Step 4: to find your own y value, solve the combining function for v, i.e. find the remaining value such that C(k, v, Y) = v
. By definition there must be exactly one solution and it should be easy to find. Then compute the x value from y by inverting the function (i.e. by computing the private key of a RSA pair given the public key).
The signature is the set of public keys P, the glue v and the set of X values you computed, including your own.
Signature verification
The verification is quite trivial and is also based on the solutions of the ring equation:
yi = gi(xi) for each xi
k = h(m)
then you verify that the equation with C (called ring equation) is satisfied with the given parameters.
Security
The anonymity is guaranteed by the fact that the ring equation, when k and v are fixed, has (2^b)^(r-1)
solutions, and each of them
can be chosen with equal probability by the signing procedure, since it is based on random numbers.
The paper proves a theorem that any forging algorithm A, i.e. any algorithm that is able to forge a valid signature for a message m after observing a non-huge quantity of signatures for different messages, can be turned into an algorithm B that is able to invert a function gi for any random y.
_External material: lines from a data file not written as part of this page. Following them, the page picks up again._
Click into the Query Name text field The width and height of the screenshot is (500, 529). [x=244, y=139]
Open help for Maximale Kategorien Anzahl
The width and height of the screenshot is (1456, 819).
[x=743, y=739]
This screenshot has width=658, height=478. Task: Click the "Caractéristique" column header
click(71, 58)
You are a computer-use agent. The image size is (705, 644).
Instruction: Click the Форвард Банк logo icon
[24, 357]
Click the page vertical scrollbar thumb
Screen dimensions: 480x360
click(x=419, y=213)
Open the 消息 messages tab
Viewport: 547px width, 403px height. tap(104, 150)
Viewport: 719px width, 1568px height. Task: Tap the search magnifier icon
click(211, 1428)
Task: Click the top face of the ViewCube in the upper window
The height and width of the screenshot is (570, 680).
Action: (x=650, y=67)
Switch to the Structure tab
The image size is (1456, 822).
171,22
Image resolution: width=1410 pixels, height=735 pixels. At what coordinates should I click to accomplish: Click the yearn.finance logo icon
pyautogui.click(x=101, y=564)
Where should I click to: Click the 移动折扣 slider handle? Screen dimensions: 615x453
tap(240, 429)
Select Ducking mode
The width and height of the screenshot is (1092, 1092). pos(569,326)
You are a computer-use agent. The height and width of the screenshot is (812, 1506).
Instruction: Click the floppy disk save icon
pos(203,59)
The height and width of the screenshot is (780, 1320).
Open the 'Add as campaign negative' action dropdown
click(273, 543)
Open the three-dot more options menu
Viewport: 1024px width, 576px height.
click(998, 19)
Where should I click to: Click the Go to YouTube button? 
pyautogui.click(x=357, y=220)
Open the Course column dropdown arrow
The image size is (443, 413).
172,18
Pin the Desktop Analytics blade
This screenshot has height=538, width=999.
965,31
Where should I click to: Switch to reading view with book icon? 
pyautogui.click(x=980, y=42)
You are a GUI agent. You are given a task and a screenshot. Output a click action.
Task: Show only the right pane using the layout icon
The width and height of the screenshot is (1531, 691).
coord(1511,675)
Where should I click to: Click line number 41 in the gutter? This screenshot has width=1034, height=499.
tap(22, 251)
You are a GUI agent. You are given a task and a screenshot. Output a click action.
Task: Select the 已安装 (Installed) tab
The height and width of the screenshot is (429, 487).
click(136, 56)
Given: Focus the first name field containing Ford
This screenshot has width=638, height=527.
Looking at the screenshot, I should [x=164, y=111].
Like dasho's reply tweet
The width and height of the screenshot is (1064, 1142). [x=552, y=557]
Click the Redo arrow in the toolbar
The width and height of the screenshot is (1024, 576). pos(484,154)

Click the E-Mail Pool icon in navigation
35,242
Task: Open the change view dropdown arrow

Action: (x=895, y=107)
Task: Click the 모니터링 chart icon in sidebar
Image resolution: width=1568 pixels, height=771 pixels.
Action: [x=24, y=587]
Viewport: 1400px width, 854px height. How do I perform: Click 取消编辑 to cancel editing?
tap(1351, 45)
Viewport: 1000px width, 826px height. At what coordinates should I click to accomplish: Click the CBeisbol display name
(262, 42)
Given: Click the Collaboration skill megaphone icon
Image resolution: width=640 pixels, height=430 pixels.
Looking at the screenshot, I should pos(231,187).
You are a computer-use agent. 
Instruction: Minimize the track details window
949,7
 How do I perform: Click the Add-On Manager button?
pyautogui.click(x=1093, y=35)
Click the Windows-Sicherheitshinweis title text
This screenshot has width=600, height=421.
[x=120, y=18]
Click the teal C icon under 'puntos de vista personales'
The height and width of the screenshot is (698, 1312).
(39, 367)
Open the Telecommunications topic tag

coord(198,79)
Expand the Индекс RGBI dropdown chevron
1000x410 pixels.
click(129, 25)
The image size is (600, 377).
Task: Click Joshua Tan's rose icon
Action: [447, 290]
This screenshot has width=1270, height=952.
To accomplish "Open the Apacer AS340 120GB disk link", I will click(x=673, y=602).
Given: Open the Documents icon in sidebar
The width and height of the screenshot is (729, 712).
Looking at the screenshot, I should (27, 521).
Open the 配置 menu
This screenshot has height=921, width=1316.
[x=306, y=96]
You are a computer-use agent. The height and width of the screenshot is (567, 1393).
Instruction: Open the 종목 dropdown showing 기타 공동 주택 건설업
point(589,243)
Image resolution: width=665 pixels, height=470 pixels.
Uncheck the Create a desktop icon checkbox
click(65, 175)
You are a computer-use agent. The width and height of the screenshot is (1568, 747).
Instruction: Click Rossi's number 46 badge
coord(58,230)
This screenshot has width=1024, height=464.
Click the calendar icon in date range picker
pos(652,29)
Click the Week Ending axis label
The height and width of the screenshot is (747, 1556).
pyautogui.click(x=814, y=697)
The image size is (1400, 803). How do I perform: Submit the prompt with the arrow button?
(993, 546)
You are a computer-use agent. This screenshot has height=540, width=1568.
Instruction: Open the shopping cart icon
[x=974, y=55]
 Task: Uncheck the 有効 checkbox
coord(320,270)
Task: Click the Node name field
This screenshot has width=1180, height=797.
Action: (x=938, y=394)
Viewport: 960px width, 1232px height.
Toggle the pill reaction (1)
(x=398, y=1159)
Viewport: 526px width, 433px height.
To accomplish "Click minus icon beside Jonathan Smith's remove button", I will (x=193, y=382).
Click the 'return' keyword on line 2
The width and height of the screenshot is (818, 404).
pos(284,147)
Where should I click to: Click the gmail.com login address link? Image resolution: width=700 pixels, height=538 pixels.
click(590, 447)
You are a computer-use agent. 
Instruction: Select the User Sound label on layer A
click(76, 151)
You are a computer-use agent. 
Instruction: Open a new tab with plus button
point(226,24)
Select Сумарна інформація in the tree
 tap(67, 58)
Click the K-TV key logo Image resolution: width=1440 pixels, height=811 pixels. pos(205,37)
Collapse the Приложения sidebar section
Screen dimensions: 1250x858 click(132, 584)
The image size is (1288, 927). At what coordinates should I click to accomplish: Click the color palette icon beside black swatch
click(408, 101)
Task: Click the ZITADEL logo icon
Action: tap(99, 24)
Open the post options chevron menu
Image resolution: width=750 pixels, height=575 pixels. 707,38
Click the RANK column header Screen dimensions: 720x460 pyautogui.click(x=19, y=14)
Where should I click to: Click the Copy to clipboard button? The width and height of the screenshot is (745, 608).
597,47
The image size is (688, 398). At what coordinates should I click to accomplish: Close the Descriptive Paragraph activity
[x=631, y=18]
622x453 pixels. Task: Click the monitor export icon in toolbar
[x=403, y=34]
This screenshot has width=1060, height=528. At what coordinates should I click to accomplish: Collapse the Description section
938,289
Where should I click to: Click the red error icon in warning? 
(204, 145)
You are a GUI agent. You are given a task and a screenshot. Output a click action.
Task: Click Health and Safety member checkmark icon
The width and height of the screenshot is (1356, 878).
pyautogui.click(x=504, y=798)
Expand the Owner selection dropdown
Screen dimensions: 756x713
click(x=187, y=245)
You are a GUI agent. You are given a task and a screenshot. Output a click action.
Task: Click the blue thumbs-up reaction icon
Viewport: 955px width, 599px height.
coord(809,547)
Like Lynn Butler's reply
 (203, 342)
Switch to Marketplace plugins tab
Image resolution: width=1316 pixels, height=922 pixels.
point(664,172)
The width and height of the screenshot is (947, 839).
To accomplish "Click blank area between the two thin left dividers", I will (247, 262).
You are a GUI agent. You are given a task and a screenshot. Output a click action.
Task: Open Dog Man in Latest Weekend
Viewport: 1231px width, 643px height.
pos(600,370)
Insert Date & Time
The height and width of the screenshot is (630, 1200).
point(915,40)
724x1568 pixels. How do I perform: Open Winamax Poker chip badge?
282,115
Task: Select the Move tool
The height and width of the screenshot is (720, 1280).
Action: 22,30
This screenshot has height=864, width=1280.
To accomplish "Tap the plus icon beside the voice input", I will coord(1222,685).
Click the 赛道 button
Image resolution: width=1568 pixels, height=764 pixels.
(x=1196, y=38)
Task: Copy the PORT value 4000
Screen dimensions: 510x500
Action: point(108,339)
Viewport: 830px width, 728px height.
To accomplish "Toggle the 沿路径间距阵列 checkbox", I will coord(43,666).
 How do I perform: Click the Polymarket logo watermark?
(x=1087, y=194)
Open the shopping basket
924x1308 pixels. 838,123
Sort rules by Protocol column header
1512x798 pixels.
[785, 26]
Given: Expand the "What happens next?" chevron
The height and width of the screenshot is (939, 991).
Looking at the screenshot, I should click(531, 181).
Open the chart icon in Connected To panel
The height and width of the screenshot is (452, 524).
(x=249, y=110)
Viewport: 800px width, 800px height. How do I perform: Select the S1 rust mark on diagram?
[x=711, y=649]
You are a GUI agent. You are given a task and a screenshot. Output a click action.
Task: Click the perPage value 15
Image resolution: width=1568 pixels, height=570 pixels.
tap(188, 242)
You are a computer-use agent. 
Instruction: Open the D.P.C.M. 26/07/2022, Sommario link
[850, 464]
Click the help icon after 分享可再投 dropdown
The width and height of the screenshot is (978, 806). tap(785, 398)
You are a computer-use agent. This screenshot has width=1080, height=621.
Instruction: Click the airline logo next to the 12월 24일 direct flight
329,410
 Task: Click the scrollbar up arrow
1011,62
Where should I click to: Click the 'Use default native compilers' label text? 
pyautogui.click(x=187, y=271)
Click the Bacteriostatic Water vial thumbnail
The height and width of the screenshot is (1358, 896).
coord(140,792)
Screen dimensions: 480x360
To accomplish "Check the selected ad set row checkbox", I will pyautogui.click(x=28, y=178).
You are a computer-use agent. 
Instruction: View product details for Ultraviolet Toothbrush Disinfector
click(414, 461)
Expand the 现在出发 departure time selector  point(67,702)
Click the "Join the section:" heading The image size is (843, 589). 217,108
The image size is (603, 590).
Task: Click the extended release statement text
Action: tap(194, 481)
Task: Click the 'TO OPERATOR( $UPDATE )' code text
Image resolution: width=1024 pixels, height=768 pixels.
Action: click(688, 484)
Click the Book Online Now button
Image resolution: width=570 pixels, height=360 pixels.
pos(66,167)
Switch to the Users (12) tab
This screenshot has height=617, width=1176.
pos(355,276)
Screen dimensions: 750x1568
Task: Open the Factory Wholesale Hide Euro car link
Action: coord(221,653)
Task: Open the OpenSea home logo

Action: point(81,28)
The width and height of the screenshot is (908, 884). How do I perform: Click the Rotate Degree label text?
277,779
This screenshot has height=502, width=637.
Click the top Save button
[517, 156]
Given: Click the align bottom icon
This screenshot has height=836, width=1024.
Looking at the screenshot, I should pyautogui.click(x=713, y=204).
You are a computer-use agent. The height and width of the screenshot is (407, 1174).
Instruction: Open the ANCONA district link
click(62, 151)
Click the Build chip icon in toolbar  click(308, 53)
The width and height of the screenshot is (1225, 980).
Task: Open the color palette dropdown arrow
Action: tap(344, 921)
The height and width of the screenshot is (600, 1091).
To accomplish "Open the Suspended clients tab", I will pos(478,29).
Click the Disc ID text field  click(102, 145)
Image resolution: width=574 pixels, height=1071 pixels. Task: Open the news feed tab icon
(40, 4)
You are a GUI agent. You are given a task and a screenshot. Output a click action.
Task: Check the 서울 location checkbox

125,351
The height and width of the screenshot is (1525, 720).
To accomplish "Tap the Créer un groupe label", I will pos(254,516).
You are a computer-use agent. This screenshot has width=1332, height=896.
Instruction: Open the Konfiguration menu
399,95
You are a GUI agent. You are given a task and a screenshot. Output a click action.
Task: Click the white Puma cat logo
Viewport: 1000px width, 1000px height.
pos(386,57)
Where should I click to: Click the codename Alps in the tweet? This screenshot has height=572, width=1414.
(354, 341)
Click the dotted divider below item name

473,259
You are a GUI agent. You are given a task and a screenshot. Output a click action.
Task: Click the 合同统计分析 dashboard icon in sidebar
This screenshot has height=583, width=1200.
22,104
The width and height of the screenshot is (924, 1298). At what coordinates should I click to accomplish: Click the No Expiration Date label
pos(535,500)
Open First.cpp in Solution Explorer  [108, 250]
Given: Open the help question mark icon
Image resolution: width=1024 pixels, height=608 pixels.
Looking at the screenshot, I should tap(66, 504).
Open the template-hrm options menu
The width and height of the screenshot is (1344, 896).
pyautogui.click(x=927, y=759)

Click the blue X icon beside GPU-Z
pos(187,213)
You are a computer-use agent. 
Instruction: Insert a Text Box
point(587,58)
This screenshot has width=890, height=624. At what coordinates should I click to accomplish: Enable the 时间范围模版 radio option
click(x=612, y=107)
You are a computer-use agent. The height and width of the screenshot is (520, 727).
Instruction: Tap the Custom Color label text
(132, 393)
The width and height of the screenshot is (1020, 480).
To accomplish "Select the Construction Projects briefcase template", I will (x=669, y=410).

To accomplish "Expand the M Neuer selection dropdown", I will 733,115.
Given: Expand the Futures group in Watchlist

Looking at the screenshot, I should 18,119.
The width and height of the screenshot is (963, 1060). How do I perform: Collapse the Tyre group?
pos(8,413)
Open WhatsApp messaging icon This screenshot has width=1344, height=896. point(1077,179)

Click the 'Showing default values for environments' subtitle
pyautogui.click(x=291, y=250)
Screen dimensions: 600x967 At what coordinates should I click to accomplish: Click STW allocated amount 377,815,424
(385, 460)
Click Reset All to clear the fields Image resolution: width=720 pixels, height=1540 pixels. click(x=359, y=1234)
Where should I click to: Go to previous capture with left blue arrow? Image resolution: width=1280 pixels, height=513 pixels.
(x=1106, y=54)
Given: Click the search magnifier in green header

Since we assumed such a task must be computationally hard for g to be inverted (and it certainly is for common keypair algorithms such as RSA), A should not exist.
I am thinking it would be cool to attempt this in practice. Pick a bad function g and make the ring members use it. Then build A; in the proof, A is simply an oracle that can produce valid signatures for messages; we do not care how this is achieved internally, so for our purposes it can just run the signature procedure. Then we build B from that following the explanation of the paper, and we verify that it actually inverts g. This looks like a new crypto challenge in the making and I am already excited! The procedure described for building B was not 100% clear to me upon reading the paper, so it will require more careful study. I will let you know if I succeed in this adventure; I could even propose this as a new challenge for the Matasano team to add to their website.
Conclusion
One interesting improvement of the AOS ring signature scheme (the one used in the original article) is that it works with signers that use different keypair generation functions. It uses something called Schnorr signature as the basis, and then “chains” multiple signatures together into a ring to produce the final result. The idea is still to chain all the signatures together in a way that makes them depend on each other and allows the verifier to repeat the same procedure to verify we end in a loop.